The problem:
The result should be the lines from the one that contains "Screen dimensions: 1672x741" to the final line of the entries below, copied exactly and with no pictures.

Items from a data source
⟨
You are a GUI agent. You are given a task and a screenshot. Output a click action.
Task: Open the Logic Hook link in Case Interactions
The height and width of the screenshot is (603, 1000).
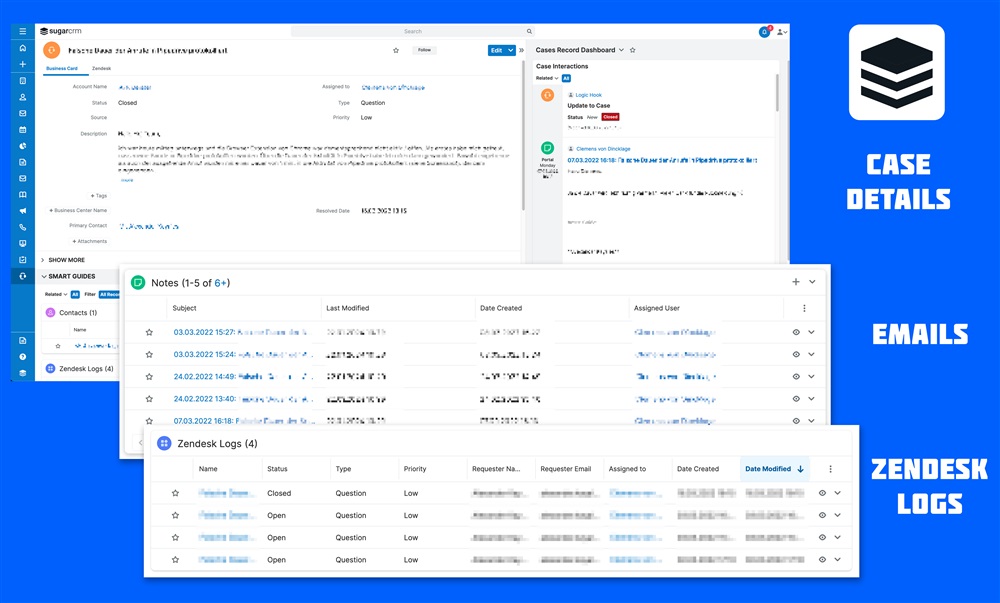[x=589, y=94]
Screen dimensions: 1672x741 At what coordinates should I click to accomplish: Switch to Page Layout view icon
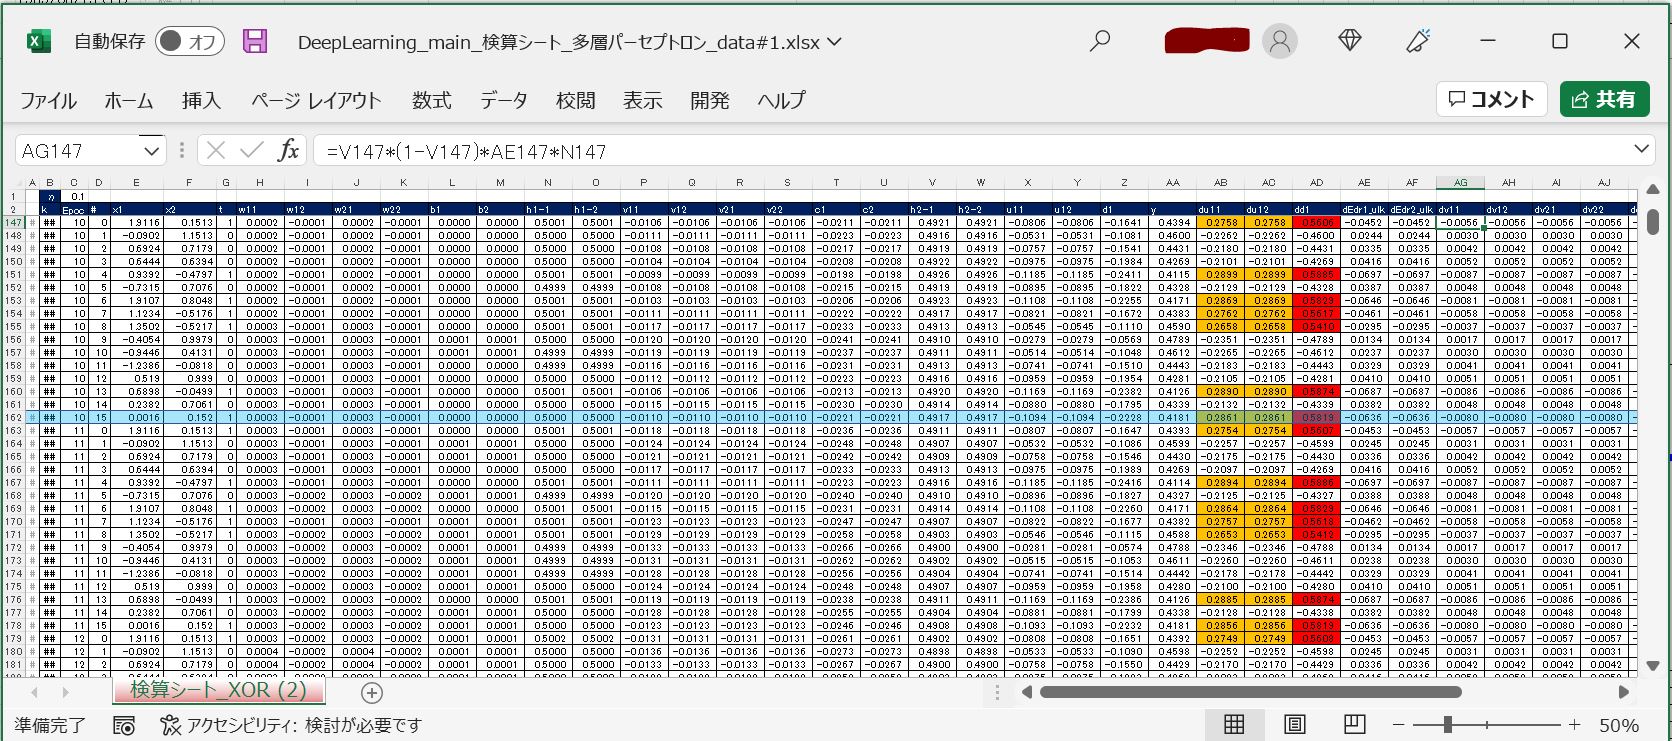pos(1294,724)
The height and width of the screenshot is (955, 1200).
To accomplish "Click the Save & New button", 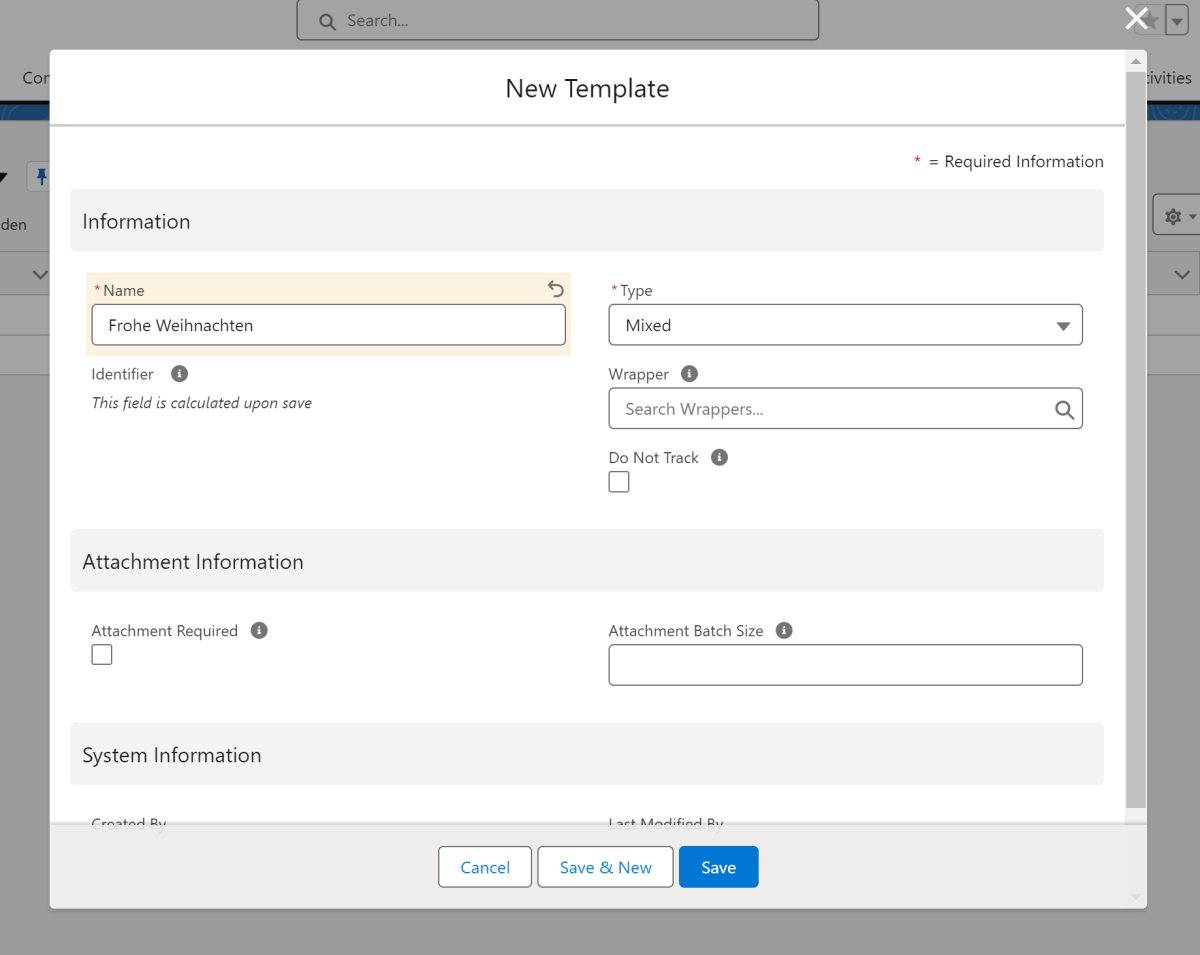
⟩
Written solution:
Screen dimensions: 1672x741 At what coordinates should I click to accomplish: Switch to Page Layout view icon
pos(1294,724)
The height and width of the screenshot is (955, 1200).
To accomplish "Click the Save & New button", 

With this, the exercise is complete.